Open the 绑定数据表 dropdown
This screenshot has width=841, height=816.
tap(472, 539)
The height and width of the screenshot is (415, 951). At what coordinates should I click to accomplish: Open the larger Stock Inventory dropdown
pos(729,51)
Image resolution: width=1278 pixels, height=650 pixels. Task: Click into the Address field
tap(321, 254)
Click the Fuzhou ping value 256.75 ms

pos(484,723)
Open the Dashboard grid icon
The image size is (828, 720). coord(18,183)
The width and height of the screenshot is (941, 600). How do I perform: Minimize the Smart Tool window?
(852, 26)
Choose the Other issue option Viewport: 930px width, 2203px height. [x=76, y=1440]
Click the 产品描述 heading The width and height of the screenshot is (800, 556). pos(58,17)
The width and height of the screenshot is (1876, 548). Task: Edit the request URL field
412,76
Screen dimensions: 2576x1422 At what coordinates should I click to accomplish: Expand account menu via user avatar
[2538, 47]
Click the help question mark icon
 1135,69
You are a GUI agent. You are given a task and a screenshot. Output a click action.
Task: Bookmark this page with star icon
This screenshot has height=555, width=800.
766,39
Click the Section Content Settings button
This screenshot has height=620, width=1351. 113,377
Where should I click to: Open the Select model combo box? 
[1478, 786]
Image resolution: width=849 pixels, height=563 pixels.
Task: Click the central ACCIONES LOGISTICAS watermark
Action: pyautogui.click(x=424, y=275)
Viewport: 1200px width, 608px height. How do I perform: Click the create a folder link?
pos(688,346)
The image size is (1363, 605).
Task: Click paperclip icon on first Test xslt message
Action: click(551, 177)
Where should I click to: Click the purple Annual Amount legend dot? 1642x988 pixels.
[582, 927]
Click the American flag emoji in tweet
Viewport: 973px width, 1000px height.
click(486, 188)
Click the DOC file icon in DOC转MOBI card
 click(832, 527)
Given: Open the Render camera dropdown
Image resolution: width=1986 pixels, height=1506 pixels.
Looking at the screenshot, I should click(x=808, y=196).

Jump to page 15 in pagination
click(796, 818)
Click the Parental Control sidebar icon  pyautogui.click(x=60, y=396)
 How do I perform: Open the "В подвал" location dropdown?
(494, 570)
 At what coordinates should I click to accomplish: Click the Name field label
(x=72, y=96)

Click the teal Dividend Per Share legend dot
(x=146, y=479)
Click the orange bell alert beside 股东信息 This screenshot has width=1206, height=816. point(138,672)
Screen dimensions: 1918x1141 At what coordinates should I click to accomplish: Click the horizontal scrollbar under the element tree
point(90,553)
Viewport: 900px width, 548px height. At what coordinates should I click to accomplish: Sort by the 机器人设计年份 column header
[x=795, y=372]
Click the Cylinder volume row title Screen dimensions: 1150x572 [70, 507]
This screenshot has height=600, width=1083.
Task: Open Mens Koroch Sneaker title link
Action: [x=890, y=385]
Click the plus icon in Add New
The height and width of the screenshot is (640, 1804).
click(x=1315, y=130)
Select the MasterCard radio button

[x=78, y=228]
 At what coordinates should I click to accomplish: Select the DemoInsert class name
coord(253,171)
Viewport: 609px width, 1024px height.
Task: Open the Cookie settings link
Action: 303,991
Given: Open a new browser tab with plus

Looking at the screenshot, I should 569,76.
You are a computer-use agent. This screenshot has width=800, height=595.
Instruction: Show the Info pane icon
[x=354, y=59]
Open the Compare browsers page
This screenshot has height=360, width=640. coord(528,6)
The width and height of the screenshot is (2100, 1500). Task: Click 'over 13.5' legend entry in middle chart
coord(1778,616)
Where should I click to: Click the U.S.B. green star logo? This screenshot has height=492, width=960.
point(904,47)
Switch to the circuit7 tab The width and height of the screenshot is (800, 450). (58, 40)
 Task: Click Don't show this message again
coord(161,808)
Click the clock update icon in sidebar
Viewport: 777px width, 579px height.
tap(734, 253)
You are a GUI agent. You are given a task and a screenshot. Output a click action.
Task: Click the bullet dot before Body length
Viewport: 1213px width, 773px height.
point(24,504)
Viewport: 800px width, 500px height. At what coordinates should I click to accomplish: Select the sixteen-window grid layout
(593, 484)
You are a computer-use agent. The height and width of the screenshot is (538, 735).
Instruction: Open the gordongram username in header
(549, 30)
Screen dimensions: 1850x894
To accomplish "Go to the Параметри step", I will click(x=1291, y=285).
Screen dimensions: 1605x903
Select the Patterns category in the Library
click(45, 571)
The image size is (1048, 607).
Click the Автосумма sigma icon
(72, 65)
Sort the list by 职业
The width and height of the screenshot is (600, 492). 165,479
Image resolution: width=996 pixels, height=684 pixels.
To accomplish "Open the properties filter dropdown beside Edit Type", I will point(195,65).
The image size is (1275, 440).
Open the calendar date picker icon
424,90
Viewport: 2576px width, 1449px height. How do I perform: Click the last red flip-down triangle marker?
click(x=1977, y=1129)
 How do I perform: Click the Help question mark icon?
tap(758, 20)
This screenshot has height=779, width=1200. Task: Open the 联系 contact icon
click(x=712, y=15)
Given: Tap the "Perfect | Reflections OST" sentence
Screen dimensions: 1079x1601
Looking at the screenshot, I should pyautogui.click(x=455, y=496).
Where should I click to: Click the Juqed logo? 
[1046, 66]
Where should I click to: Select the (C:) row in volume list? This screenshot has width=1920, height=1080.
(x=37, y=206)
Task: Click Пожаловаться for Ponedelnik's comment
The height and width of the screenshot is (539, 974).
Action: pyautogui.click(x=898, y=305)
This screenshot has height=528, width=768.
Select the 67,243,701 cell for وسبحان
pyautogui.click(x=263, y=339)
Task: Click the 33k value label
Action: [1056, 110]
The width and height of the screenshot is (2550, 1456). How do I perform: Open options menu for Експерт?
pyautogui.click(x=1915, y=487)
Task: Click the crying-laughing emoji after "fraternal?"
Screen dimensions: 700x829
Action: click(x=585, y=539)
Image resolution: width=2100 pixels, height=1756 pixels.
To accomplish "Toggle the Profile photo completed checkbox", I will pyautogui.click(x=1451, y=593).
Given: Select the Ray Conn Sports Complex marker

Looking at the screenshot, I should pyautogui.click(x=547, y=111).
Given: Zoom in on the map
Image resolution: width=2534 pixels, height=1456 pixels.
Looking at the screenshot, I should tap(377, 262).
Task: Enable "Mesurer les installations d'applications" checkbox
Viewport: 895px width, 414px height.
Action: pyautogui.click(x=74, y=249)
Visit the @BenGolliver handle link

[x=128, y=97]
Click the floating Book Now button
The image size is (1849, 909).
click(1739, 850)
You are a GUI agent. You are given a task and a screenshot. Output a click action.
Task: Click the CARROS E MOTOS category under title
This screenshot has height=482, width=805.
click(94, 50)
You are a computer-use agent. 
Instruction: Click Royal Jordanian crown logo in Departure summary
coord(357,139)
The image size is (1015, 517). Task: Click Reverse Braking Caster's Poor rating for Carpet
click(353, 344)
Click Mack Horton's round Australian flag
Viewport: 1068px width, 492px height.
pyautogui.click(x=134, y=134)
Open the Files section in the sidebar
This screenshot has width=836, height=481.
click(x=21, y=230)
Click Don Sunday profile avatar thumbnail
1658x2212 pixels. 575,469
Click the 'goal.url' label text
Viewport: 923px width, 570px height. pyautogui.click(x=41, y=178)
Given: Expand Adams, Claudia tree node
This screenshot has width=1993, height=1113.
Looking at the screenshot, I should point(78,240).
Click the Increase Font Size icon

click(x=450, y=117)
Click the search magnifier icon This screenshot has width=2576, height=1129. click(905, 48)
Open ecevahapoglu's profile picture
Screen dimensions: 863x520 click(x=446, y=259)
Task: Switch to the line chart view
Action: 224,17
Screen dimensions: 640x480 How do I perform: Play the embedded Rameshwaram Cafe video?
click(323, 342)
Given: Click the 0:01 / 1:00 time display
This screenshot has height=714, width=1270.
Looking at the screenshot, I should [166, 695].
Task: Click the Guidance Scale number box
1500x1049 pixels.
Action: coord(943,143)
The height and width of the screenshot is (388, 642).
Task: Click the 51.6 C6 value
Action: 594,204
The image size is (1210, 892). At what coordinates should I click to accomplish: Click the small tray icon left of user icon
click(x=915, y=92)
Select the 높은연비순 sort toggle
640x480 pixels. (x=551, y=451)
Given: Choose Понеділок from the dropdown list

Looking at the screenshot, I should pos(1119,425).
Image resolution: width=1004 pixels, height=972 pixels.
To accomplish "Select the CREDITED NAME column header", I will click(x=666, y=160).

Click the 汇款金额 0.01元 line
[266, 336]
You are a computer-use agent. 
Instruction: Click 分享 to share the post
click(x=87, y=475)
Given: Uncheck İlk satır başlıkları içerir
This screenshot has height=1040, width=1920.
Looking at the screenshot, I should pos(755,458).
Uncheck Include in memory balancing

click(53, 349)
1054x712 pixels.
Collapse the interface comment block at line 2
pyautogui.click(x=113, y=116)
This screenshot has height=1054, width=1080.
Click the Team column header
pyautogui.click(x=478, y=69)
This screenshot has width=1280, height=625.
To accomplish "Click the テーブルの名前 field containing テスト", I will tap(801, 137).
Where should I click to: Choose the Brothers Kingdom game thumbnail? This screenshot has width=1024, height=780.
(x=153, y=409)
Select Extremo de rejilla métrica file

++++++++++

● **THE PROBLEM**
Rewrite everything from the line containing "Given: Tap the" down to the line containing "will pyautogui.click(x=1451, y=593).", swapping "Screen dimensions" for "Screen size" and keeping everything else in those items unchanged.

● **EXERCISE RESPONSE**
Given: Tap the "Perfect | Reflections OST" sentence
Screen size: 1079x1601
Looking at the screenshot, I should pyautogui.click(x=455, y=496).
Where should I click to: Click the Juqed logo? 
[1046, 66]
Where should I click to: Select the (C:) row in volume list? This screenshot has width=1920, height=1080.
(x=37, y=206)
Task: Click Пожаловаться for Ponedelnik's comment
The height and width of the screenshot is (539, 974).
Action: pyautogui.click(x=898, y=305)
This screenshot has height=528, width=768.
Select the 67,243,701 cell for وسبحان
pyautogui.click(x=263, y=339)
Task: Click the 33k value label
Action: [1056, 110]
The width and height of the screenshot is (2550, 1456). How do I perform: Open options menu for Експерт?
pyautogui.click(x=1915, y=487)
Task: Click the crying-laughing emoji after "fraternal?"
Screen size: 700x829
Action: click(x=585, y=539)
Image resolution: width=2100 pixels, height=1756 pixels.
To accomplish "Toggle the Profile photo completed checkbox", I will pyautogui.click(x=1451, y=593).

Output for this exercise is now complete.